Green Cities

Physalia: Travel and Clean European Waterways

Physalia is a concept for an amphibious garden in a ship’s body that would navigate around European rivers. It would clean the waterways while allowing people to travel around. The vessel’s roof would be covered with solar cells to power the engines, backed up by additional hydro-turbines under the hull. Again, the entire structure would be covered in titanium dioxide which helps to absorb CO2 – this time in the water. Physalia’s hull contains a hydraulic network that cleans the passing waters. A hydraulic pump would lift the water to the ship’s roof where the vegetation would filter it.

Coral Reef: Passive Houses for Haiti

Devastated by a massive earthquake in 2010, Haiti is in desperate need of rebuilding. This utopian eco village could house up to 1000 refugee families. It would be built upon earthquake resistant piers off the coast out of pre-fabricated modular units. The houses would be energy positive, carbon neutral and powered by a number of renewable energy sources like thermal energy conversion, that is energy generated from the temperature difference of warm and cold ocean currents or winds, marine energy, vertical wind turbines and solar panels. The roof of each module would double as the garden for their respective inhabitants. The area between the two module towers would house a tropical ecosystem for the local fauna and flora. Aquaculture farms and water recycling facilities would filter the water before sending it to the sea.

Anti-Smog: Cleaner Air for Paris

Project “Anti-Smog” was set up in 2008 to fight Parisian air pollution with all renewable energy sources possible. The Anti Smog Eco Boulevard would be centered around the Solar Drop Tower which would be covered in 250 square meters of photovoltaic panels. The panels are covered in a layer of titanium dioxide which reacts with ultraviolet rays and the smog particles, filtering and dissipating them. A second component would be the Wind Tower, consisting of plants and wind turbines.

Dragonfly: Vertical Farming in New York City

The Dragonfly would be a completely self-sustaining ecosystem—living on renewable energy from solar, wind and water—that also provided food. Housing units and work offices would be interspersed with meadows, farms, and greenhouses. The concept is directly inspired by the exoskeleton of a dragonfly – its’ metal and glass wings house the plant and animal farms. Exterior vertical gardens filter the rain water which is reused – together with domestic liquid waste – for farming needs. The space between the wings collects the warm air from the complex to heat the building in winter while natural ventilation would cool the air during summer.
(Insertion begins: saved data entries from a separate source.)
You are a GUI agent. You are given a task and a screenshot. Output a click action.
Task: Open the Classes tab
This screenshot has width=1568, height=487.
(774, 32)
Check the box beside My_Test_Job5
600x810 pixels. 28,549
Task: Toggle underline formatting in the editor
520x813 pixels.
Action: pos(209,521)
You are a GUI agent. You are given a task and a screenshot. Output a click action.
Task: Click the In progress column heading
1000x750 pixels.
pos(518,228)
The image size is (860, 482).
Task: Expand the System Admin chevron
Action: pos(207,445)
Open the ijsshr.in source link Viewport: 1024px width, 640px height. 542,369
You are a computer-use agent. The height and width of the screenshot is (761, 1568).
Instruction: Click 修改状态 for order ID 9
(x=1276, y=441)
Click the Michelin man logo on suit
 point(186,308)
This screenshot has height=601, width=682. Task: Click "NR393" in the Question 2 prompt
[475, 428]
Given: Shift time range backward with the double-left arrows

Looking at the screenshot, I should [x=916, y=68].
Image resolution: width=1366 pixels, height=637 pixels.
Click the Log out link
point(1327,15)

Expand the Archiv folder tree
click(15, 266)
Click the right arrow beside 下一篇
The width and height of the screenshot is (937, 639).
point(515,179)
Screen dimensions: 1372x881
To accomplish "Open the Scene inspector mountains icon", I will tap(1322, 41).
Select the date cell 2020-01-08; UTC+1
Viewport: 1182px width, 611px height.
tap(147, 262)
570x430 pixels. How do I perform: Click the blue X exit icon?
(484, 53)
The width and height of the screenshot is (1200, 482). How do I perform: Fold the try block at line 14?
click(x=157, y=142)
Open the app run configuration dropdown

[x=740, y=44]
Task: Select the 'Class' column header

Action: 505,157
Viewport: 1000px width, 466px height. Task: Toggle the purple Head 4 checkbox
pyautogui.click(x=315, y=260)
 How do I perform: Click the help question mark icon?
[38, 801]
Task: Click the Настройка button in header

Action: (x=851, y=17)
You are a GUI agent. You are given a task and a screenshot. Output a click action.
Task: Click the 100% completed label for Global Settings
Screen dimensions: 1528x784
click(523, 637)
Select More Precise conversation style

Landscript: Geneva Goes Green

The Landscript concept tries to remodel a 220-hectare industrial area on the outskirts of Geneva in Switzerland. Due to heavy industrial activity, the area today is almost devoid of vegetation. The newly developed landscape would allow the integration of water into this urban space to restore vegetation. The shape of the area mimics natural surroundings in the form of cocoons, atolls and mountains. Landscript is based on the idea of creating a self sufficient urban environment by copying natural processes. The buildings would produce their own energy with biogas plants, photovoltaic panels and wind turbines.

Lilypad: Floating City for Climate Refugees

Climate change and its’ impacts – especially rising sea levels – will leave more and more people homeless and displaced in the future. The Lilypad Floating City is a concept for a completely self-sufficient, floating city intended to provide shelter for potential climate refugees. The city is designed to look like a waterlilly and is supposed to be a zero-emission living area using solar, wind, tidal energy and biomass power. It would also absorb CO2 from the atmosphere into its Titanium Oxide skin.

The Perfumed Jungle: Hong Kong

Hong Kong is one of the most populated territories in the world, with a density of around 6700 inhabitants per square kilometres. This artificial harbour aims at renaturalizing the urban landscape and increasing real estate availability. The exteriors and interiors of these newly developed and naturally shaped skyscrapers would be covered in vertical gardens and vegetation. The areas between the buildings would be a mix of lawns, streams and lakes, together building up the city’s new green lung that would help to get rid of smog and pollution. Renewable energy sources like tidal energy or biogas plants wwould also help to further reduce the CO2 footprint.